*** Source information ***
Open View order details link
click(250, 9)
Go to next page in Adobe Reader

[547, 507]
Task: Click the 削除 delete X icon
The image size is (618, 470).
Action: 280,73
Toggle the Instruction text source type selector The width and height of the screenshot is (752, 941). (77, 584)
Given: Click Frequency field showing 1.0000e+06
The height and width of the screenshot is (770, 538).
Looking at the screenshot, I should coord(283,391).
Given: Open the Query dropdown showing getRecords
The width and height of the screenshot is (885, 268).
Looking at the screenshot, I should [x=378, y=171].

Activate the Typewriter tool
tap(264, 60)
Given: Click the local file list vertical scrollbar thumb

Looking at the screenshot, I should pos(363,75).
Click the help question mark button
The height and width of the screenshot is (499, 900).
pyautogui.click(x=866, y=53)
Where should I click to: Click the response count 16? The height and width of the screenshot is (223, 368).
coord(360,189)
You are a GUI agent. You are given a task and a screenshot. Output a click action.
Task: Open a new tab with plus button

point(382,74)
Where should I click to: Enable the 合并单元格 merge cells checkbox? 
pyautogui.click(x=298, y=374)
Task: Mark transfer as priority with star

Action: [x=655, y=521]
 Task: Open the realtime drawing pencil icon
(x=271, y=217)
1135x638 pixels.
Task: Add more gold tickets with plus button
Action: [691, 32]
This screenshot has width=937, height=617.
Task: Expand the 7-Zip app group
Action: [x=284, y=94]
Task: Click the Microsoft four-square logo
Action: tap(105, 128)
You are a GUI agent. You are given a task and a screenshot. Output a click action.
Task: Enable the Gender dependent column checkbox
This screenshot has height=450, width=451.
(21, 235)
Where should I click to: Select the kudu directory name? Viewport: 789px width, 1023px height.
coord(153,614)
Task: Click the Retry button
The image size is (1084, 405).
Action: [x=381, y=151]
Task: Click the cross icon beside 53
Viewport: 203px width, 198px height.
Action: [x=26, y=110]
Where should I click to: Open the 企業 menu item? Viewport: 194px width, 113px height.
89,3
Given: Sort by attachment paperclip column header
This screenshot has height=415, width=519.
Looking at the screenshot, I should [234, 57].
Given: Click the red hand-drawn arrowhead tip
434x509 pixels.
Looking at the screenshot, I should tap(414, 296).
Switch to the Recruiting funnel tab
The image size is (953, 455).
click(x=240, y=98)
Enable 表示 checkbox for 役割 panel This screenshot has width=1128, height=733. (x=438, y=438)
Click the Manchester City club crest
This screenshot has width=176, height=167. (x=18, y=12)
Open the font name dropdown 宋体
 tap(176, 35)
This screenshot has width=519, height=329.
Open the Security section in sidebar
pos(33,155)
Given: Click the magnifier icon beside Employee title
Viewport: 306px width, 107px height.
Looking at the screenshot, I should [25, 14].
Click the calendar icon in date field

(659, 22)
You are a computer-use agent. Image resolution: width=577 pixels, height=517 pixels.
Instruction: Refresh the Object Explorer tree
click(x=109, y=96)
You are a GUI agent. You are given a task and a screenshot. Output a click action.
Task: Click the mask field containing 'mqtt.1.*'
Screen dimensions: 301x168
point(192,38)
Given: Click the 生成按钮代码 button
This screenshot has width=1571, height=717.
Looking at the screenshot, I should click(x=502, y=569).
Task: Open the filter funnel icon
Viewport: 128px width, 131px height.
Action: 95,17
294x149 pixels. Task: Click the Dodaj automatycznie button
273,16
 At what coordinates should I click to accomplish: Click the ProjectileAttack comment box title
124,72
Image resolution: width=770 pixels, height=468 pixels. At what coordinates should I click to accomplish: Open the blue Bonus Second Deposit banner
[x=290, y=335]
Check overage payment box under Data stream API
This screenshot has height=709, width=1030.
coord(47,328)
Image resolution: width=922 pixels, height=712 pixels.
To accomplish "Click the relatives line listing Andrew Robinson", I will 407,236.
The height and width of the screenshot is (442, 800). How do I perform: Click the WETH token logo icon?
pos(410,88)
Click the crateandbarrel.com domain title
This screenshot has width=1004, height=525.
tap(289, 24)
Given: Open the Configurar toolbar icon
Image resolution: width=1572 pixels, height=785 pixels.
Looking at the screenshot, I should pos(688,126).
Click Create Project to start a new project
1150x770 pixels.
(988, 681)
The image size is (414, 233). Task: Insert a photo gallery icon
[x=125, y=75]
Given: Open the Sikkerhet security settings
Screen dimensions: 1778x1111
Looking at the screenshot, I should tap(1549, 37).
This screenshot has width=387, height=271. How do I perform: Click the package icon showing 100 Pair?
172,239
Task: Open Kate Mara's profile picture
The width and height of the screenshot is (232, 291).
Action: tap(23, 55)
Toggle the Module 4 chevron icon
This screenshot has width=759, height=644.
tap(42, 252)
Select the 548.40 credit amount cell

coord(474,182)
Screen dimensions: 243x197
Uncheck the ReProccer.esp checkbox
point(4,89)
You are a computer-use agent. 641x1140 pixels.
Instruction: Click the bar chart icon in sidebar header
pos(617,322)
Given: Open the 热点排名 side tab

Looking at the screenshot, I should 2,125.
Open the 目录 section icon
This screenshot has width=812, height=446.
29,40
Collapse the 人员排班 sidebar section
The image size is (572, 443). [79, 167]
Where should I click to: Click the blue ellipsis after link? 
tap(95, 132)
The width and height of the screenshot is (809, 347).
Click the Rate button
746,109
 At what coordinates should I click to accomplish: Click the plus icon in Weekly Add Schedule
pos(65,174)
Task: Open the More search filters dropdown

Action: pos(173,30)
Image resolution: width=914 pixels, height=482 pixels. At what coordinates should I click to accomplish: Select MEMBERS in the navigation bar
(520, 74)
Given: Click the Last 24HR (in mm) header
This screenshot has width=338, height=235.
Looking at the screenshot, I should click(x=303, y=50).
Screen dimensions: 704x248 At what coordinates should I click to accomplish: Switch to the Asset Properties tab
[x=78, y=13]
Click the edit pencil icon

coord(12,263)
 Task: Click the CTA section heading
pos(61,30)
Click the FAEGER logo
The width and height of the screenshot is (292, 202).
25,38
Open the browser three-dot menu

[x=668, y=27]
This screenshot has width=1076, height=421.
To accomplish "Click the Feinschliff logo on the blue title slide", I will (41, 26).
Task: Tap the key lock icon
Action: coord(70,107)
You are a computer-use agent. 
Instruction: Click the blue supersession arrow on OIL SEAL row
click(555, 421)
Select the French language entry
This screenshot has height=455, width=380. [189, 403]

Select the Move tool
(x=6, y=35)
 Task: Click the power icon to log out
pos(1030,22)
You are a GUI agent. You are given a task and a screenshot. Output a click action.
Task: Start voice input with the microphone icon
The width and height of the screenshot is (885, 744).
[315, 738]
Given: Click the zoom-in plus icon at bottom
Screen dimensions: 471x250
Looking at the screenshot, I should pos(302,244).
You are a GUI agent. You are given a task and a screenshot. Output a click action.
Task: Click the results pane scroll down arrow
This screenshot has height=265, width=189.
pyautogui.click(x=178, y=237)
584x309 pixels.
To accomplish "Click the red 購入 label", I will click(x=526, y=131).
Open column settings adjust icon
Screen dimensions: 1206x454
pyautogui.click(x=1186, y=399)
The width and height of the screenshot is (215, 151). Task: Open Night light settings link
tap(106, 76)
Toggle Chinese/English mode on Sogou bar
***
» Assigned task
Word for word, transcribe all of the entries shown above.

» Answer to this task
Open View order details link
click(250, 9)
Go to next page in Adobe Reader

[547, 507]
Task: Click the 削除 delete X icon
The image size is (618, 470).
Action: 280,73
Toggle the Instruction text source type selector The width and height of the screenshot is (752, 941). (77, 584)
Given: Click Frequency field showing 1.0000e+06
The height and width of the screenshot is (770, 538).
Looking at the screenshot, I should coord(283,391).
Given: Open the Query dropdown showing getRecords
The width and height of the screenshot is (885, 268).
Looking at the screenshot, I should [x=378, y=171].

Activate the Typewriter tool
tap(264, 60)
Given: Click the local file list vertical scrollbar thumb

Looking at the screenshot, I should pos(363,75).
Click the help question mark button
The height and width of the screenshot is (499, 900).
pyautogui.click(x=866, y=53)
Where should I click to: Click the response count 16? The height and width of the screenshot is (223, 368).
coord(360,189)
You are a GUI agent. You are given a task and a screenshot. Output a click action.
Task: Open a new tab with plus button

point(382,74)
Where should I click to: Enable the 合并单元格 merge cells checkbox? 
pyautogui.click(x=298, y=374)
Task: Mark transfer as priority with star

Action: [x=655, y=521]
 Task: Open the realtime drawing pencil icon
(x=271, y=217)
1135x638 pixels.
Task: Add more gold tickets with plus button
Action: [691, 32]
This screenshot has width=937, height=617.
Task: Expand the 7-Zip app group
Action: [x=284, y=94]
Task: Click the Microsoft four-square logo
Action: tap(105, 128)
You are a GUI agent. You are given a task and a screenshot. Output a click action.
Task: Enable the Gender dependent column checkbox
This screenshot has height=450, width=451.
(21, 235)
Where should I click to: Select the kudu directory name? Viewport: 789px width, 1023px height.
coord(153,614)
Task: Click the Retry button
The image size is (1084, 405).
Action: [x=381, y=151]
Task: Click the cross icon beside 53
Viewport: 203px width, 198px height.
Action: [x=26, y=110]
Where should I click to: Open the 企業 menu item? Viewport: 194px width, 113px height.
89,3
Given: Sort by attachment paperclip column header
This screenshot has height=415, width=519.
Looking at the screenshot, I should [234, 57].
Given: Click the red hand-drawn arrowhead tip
434x509 pixels.
Looking at the screenshot, I should tap(414, 296).
Switch to the Recruiting funnel tab
The image size is (953, 455).
click(x=240, y=98)
Enable 表示 checkbox for 役割 panel This screenshot has width=1128, height=733. (x=438, y=438)
Click the Manchester City club crest
This screenshot has width=176, height=167. (x=18, y=12)
Open the font name dropdown 宋体
 tap(176, 35)
This screenshot has width=519, height=329.
Open the Security section in sidebar
pos(33,155)
Given: Click the magnifier icon beside Employee title
Viewport: 306px width, 107px height.
Looking at the screenshot, I should [25, 14].
Click the calendar icon in date field

(659, 22)
You are a computer-use agent. Image resolution: width=577 pixels, height=517 pixels.
Instruction: Refresh the Object Explorer tree
click(x=109, y=96)
You are a GUI agent. You are given a task and a screenshot. Output a click action.
Task: Click the mask field containing 'mqtt.1.*'
Screen dimensions: 301x168
point(192,38)
Given: Click the 生成按钮代码 button
This screenshot has width=1571, height=717.
Looking at the screenshot, I should click(x=502, y=569).
Task: Open the filter funnel icon
Viewport: 128px width, 131px height.
Action: 95,17
294x149 pixels. Task: Click the Dodaj automatycznie button
273,16
 At what coordinates should I click to accomplish: Click the ProjectileAttack comment box title
124,72
Image resolution: width=770 pixels, height=468 pixels. At what coordinates should I click to accomplish: Open the blue Bonus Second Deposit banner
[x=290, y=335]
Check overage payment box under Data stream API
This screenshot has height=709, width=1030.
coord(47,328)
Image resolution: width=922 pixels, height=712 pixels.
To accomplish "Click the relatives line listing Andrew Robinson", I will 407,236.
The height and width of the screenshot is (442, 800). How do I perform: Click the WETH token logo icon?
pos(410,88)
Click the crateandbarrel.com domain title
This screenshot has width=1004, height=525.
tap(289, 24)
Given: Open the Configurar toolbar icon
Image resolution: width=1572 pixels, height=785 pixels.
Looking at the screenshot, I should pos(688,126).
Click Create Project to start a new project
1150x770 pixels.
(988, 681)
The image size is (414, 233). Task: Insert a photo gallery icon
[x=125, y=75]
Given: Open the Sikkerhet security settings
Screen dimensions: 1778x1111
Looking at the screenshot, I should tap(1549, 37).
This screenshot has width=387, height=271. How do I perform: Click the package icon showing 100 Pair?
172,239
Task: Open Kate Mara's profile picture
The width and height of the screenshot is (232, 291).
Action: tap(23, 55)
Toggle the Module 4 chevron icon
This screenshot has width=759, height=644.
tap(42, 252)
Select the 548.40 credit amount cell

coord(474,182)
Screen dimensions: 243x197
Uncheck the ReProccer.esp checkbox
point(4,89)
You are a computer-use agent. 641x1140 pixels.
Instruction: Click the bar chart icon in sidebar header
pos(617,322)
Given: Open the 热点排名 side tab

Looking at the screenshot, I should 2,125.
Open the 目录 section icon
This screenshot has width=812, height=446.
29,40
Collapse the 人员排班 sidebar section
The image size is (572, 443). [79, 167]
Where should I click to: Click the blue ellipsis after link? 
tap(95, 132)
The width and height of the screenshot is (809, 347).
Click the Rate button
746,109
 At what coordinates should I click to accomplish: Click the plus icon in Weekly Add Schedule
pos(65,174)
Task: Open the More search filters dropdown

Action: pos(173,30)
Image resolution: width=914 pixels, height=482 pixels. At what coordinates should I click to accomplish: Select MEMBERS in the navigation bar
(520, 74)
Given: Click the Last 24HR (in mm) header
This screenshot has width=338, height=235.
Looking at the screenshot, I should click(x=303, y=50).
Screen dimensions: 704x248 At what coordinates should I click to accomplish: Switch to the Asset Properties tab
[x=78, y=13]
Click the edit pencil icon

coord(12,263)
 Task: Click the CTA section heading
pos(61,30)
Click the FAEGER logo
The width and height of the screenshot is (292, 202).
25,38
Open the browser three-dot menu

[x=668, y=27]
This screenshot has width=1076, height=421.
To accomplish "Click the Feinschliff logo on the blue title slide", I will (41, 26).
Task: Tap the key lock icon
Action: coord(70,107)
You are a computer-use agent. 
Instruction: Click the blue supersession arrow on OIL SEAL row
click(555, 421)
Select the French language entry
This screenshot has height=455, width=380. [189, 403]

Select the Move tool
(x=6, y=35)
 Task: Click the power icon to log out
pos(1030,22)
You are a GUI agent. You are given a task and a screenshot. Output a click action.
Task: Start voice input with the microphone icon
The width and height of the screenshot is (885, 744).
[315, 738]
Given: Click the zoom-in plus icon at bottom
Screen dimensions: 471x250
Looking at the screenshot, I should pos(302,244).
You are a GUI agent. You are given a task and a screenshot. Output a click action.
Task: Click the results pane scroll down arrow
This screenshot has height=265, width=189.
pyautogui.click(x=178, y=237)
584x309 pixels.
To accomplish "Click the red 購入 label", I will click(x=526, y=131).
Open column settings adjust icon
Screen dimensions: 1206x454
pyautogui.click(x=1186, y=399)
The width and height of the screenshot is (215, 151). Task: Open Night light settings link
tap(106, 76)
Toggle Chinese/English mode on Sogou bar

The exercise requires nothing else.